**Description of the task**
Extract each line of the material below that contains the word "agent".

**Records for the exercise**
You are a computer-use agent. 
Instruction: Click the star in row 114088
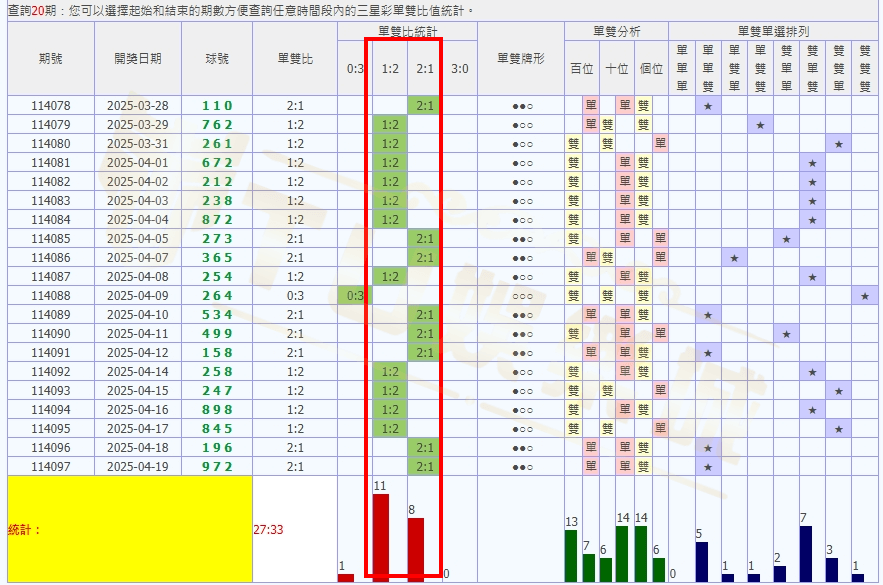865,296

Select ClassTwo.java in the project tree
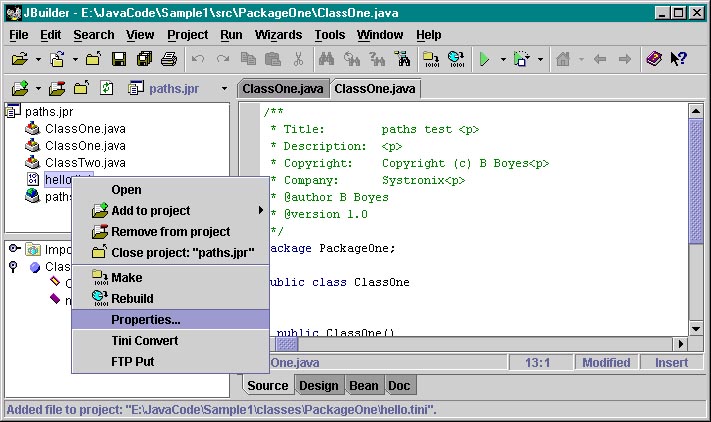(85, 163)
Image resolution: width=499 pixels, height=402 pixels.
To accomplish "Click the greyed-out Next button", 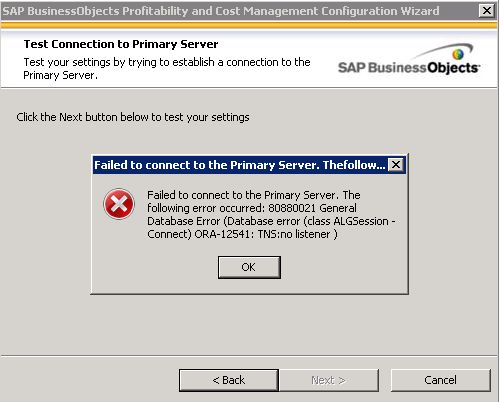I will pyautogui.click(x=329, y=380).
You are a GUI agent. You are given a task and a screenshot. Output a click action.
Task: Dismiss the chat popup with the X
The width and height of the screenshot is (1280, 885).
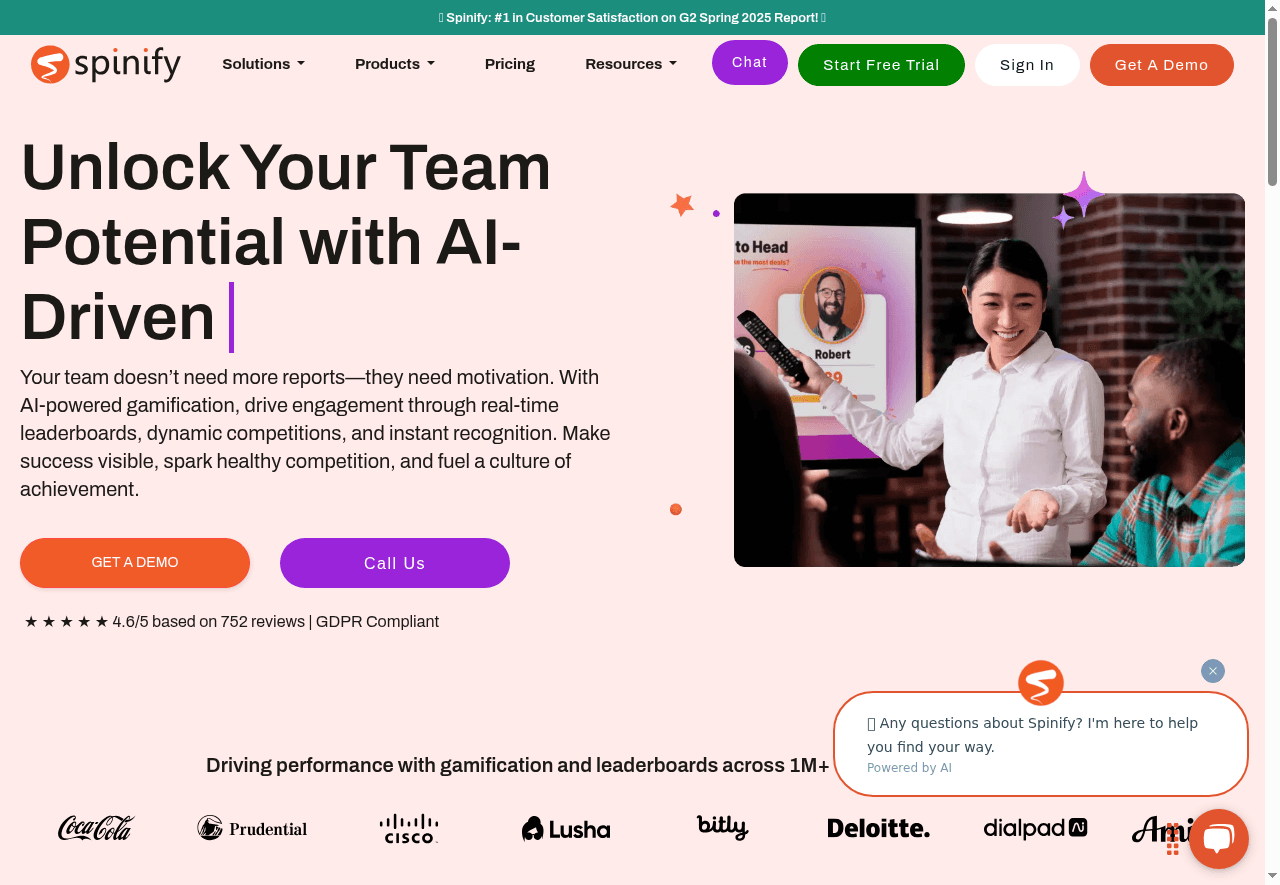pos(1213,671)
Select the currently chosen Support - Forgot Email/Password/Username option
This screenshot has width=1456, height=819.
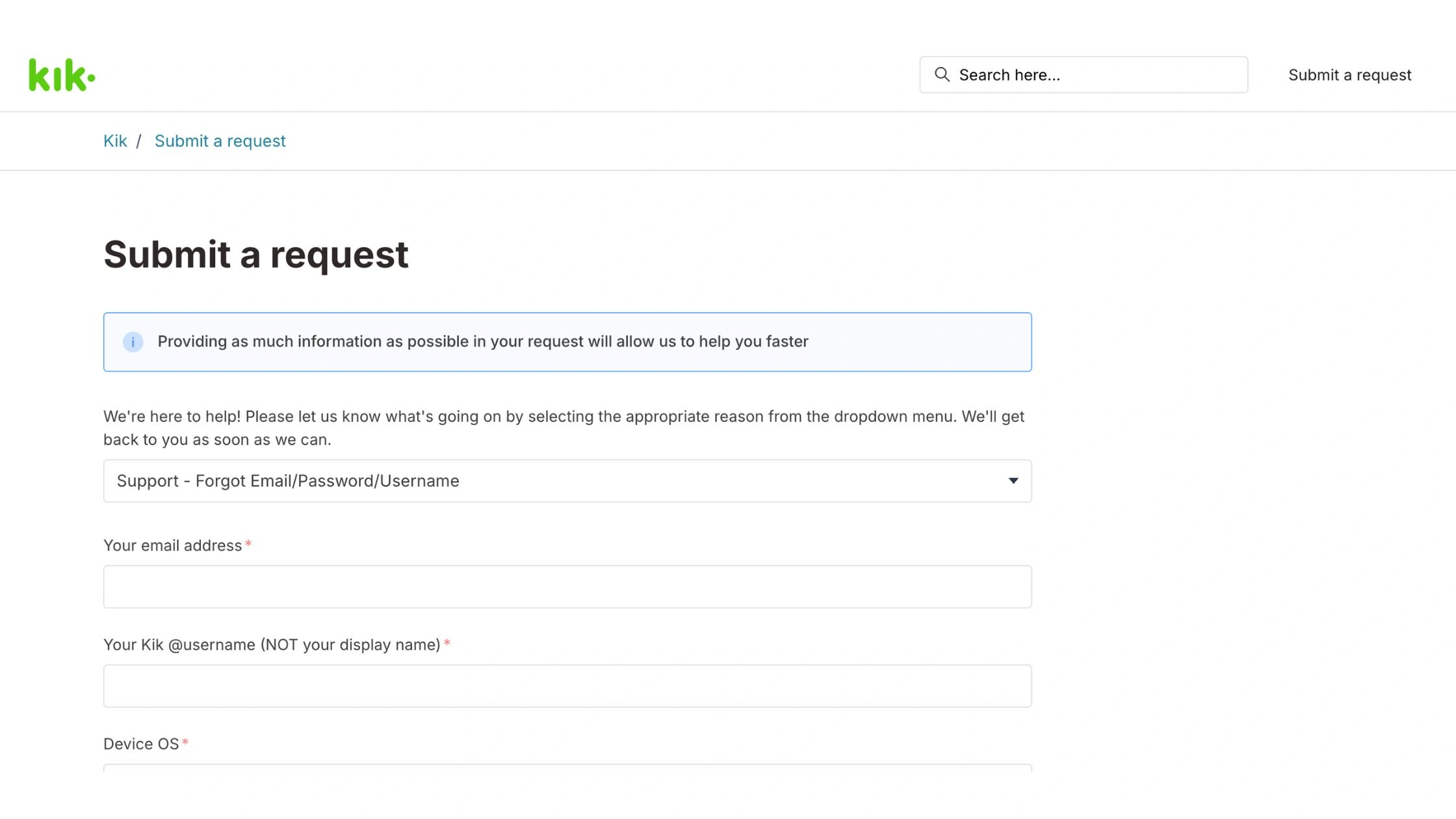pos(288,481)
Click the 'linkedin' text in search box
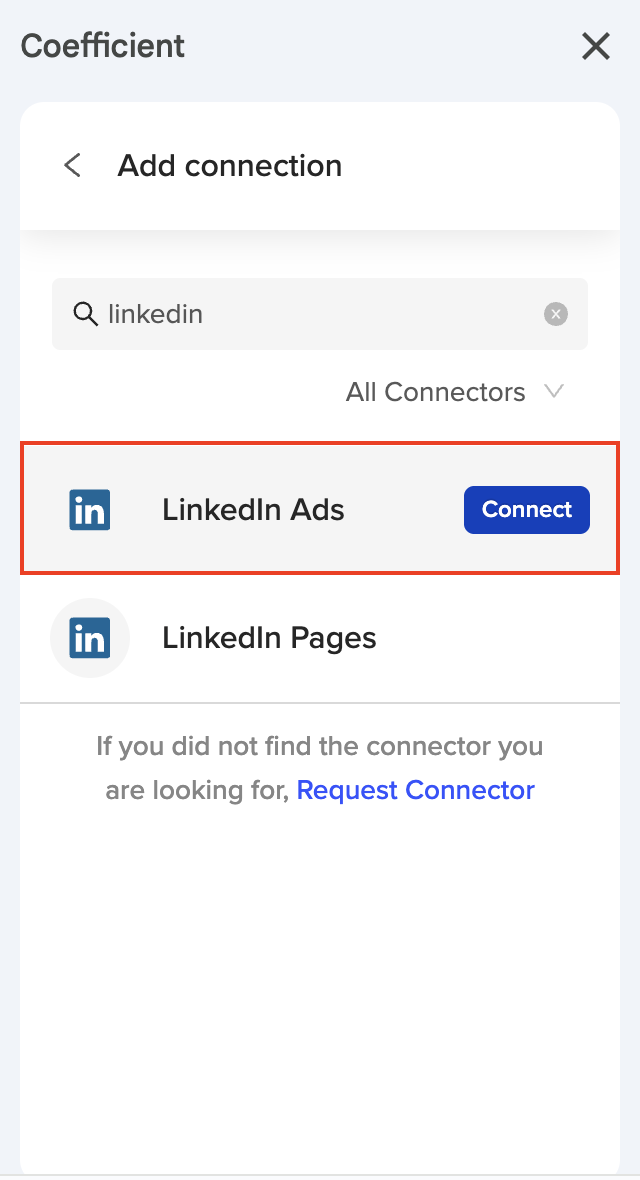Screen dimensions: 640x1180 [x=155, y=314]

**Solution**
You are a computer-use agent. 
You are a GUI agent. You are given a task and a screenshot. Output a click action.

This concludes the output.